Der langjährige Boss von Star Alliance, der von der AUA schon mehrmals hofiert wurde, profitiert als Chief Executive Officer von der Tatsache, dass ausländische Topmanager in Österreich enorm gefragt sind - und das hat irgendwie Tradition: Mitte der Achtzigerjahre wurde zum Beispiel der Deutsche Ludwig von Bogdandy als Vorstandsdirektor nach Linz geholt, um an der Seite des aus Oberschlesien stammenden Auslandsösterreichers Herbert C. Lewinsky den schwer angeschlagenen Stahlkonzern Voest-Alpine aus seinem Mega-Schlamassel zu ziehen.

Der aristokratisch auftretende Stahlprofessor, der sich vor keinem Konflikt gescheut hatte und überall angeeckt war, konnte im Alpenland allerdings kaum Fuß fassen. Als Fremdkörper entpuppte sich etwas später auch sein Landsmann Rüdiger vorm Walde: Dieser brachte es im Sommer 2001 zur allgemeinen Überraschung zum ÖBB-Boss, um vier Jahre später mangels Erfolg wieder geschasst zu werden.

#### EXTRAHIERTE INFORMATIONEN:
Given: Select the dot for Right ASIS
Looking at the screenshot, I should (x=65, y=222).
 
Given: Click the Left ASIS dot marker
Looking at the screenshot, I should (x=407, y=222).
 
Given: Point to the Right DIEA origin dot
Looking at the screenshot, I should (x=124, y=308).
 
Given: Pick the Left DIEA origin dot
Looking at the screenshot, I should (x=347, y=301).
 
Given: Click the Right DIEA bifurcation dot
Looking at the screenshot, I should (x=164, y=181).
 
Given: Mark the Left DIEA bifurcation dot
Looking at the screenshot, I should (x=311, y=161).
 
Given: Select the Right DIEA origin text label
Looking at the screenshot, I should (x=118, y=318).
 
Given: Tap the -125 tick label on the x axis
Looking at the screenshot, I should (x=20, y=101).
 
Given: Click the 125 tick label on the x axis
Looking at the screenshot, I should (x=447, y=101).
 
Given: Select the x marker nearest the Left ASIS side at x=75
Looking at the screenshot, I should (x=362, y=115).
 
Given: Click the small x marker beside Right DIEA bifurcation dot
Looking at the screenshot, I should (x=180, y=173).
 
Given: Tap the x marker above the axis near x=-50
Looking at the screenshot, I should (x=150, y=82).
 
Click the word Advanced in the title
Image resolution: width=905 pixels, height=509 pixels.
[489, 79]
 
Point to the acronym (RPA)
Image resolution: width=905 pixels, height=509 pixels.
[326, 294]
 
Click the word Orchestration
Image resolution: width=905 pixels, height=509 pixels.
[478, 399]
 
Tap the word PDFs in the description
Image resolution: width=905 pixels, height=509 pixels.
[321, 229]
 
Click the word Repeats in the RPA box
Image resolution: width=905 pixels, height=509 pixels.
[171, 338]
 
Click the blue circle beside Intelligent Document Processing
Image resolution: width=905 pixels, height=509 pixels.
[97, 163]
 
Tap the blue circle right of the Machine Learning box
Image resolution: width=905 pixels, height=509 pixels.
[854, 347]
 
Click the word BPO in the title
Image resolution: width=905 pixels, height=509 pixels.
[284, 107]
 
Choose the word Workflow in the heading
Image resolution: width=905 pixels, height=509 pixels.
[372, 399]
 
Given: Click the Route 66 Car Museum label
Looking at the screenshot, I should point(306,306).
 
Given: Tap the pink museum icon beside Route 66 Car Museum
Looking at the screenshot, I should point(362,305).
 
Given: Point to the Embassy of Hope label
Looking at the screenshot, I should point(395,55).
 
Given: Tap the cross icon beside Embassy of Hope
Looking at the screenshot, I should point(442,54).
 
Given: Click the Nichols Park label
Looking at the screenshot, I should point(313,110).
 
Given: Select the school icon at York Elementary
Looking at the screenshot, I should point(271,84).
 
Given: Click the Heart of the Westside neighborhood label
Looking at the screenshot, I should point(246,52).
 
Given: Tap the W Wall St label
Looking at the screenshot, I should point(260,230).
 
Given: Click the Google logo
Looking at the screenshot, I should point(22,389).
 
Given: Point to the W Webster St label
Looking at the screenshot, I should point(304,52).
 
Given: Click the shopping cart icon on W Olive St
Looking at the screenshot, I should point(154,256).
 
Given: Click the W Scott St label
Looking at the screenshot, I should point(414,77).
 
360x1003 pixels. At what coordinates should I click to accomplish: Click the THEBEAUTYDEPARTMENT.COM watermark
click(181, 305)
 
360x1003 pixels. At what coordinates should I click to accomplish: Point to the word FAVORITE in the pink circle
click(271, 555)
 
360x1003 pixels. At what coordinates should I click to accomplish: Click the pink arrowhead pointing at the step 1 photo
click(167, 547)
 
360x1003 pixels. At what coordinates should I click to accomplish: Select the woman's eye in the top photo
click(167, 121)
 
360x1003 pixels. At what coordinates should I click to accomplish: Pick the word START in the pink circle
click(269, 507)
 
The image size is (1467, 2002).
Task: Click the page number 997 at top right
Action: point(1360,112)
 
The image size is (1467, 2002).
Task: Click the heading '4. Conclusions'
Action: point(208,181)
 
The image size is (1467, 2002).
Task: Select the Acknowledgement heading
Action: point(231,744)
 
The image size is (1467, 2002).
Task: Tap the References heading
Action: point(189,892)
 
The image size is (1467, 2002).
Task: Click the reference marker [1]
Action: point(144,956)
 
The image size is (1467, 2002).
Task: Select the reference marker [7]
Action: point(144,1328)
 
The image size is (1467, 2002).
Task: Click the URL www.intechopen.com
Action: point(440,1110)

#### ZIELE:
- A) Übersetze aus dem Text über ausländische Topmanager in Österreich den Satz „Als Fremdkörper entpuppte sich etwas später auch sein Landsmann Rüdiger vorm Walde: Dieser brachte es im Sommer 2001 zur allgemeinen Überraschung zum ÖBB-Boss, um vier Jahre später mangels Erfolg wieder geschasst zu werden.“ ins Englische.
- B) Schreib den Text über ausländische Topmanager in Österreich nach seinem letzten Satz weiter.
Die Auflistung steht in keinem Zusammenhang mit dem Text über ausländische Topmanager in Österreich.

#### LÖSUNGEN:
- A) A little later, his compatriot Rüdiger vorm Walde also turned out to be a foreign body: to everyone's surprise, he rose to head of ÖBB in the summer of 2001, only to be ousted four years later for lack of success.

- B)
Dennoch stand internationales Flair in Chefetagen bei den einschlägigen Headhuntern stets hoch im Kurs - selbst wenn es bloß um gebürtige Österreicher wie in grauer Vorzeit Franz Geist oder zuletzt Peter Michaelis (beide ÖIAG) ging, die in der Fremde bereits Karriere gemacht hatten. Topmanagern mit ausländischem Pass, die nach Österreich übersiedeln, standen und stehen ebenfalls zahlreiche Türen offen - vor allem bei staatsnahen Unternehmen: Der bosnische Kroate Boris Nemsic etwa, der seit 1984 in Wien gelebt hatte, war ab 2000 General der Mobilkom Austria und ab Mai 2006 oberster Chef der Telekom Austria, bei der übrigens auch der Italiener Stefano Colombo als langjähriger Financial Officer diente. Nach zwei Jahren erhielt Nemsic das Große Goldene Ehrenzeichen für Verdienste um die Republik, im März 2009 verabschiedete er sich nach Russland, wo es ihn allerdings auch nicht lange hielt.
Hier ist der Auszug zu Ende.